TASK INSTRUCTIONS >>
Copy out the first line of the listing and every line after it, exactly, until you have copied the line containing "Refund Policy (490, 2120)".

SOURCE MATERIAL >>
Content starts

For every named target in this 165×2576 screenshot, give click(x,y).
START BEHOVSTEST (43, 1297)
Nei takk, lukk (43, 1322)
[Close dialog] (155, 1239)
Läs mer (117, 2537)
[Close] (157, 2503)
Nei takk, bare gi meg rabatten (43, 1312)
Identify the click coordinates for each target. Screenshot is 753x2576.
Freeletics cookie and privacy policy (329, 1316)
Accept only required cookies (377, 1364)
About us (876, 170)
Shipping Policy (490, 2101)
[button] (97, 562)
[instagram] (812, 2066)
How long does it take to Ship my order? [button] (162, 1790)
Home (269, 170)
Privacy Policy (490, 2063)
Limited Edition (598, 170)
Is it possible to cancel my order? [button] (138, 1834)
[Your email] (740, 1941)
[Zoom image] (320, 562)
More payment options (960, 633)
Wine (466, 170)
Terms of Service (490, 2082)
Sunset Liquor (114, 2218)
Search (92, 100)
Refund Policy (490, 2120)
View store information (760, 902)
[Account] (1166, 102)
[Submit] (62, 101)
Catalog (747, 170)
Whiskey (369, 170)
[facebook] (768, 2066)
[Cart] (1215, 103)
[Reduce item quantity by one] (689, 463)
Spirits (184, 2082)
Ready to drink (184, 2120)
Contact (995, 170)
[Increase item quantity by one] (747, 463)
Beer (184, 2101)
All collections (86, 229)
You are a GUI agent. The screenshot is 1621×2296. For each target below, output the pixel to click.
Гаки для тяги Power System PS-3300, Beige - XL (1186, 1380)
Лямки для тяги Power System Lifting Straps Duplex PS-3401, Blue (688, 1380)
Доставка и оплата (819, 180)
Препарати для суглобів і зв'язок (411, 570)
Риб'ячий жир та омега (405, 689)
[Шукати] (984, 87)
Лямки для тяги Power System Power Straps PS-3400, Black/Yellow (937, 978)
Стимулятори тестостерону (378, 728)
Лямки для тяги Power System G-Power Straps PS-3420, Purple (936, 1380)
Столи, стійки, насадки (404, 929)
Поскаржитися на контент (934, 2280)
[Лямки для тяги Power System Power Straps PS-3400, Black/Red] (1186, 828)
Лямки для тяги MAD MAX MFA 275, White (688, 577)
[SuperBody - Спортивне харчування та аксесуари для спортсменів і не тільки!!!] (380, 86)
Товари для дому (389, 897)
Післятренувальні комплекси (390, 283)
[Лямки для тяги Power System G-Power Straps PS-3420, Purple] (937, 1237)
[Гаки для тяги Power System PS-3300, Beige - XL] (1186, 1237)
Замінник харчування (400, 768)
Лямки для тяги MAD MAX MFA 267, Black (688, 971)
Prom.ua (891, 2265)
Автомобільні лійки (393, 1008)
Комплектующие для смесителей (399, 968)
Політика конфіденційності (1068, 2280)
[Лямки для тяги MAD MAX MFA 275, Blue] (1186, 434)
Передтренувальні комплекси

Content ends

RESULT OF THIS EXERCISE >>
For every named target in this 165×2576 screenshot, give click(x,y).
START BEHOVSTEST (43, 1297)
Nei takk, lukk (43, 1322)
[Close dialog] (155, 1239)
Läs mer (117, 2537)
[Close] (157, 2503)
Nei takk, bare gi meg rabatten (43, 1312)
Identify the click coordinates for each target. Screenshot is 753x2576.
Freeletics cookie and privacy policy (329, 1316)
Accept only required cookies (377, 1364)
About us (876, 170)
Shipping Policy (490, 2101)
[button] (97, 562)
[instagram] (812, 2066)
How long does it take to Ship my order? [button] (162, 1790)
Home (269, 170)
Privacy Policy (490, 2063)
Limited Edition (598, 170)
Is it possible to cancel my order? [button] (138, 1834)
[Your email] (740, 1941)
[Zoom image] (320, 562)
More payment options (960, 633)
Wine (466, 170)
Terms of Service (490, 2082)
Sunset Liquor (114, 2218)
Search (92, 100)
Refund Policy (490, 2120)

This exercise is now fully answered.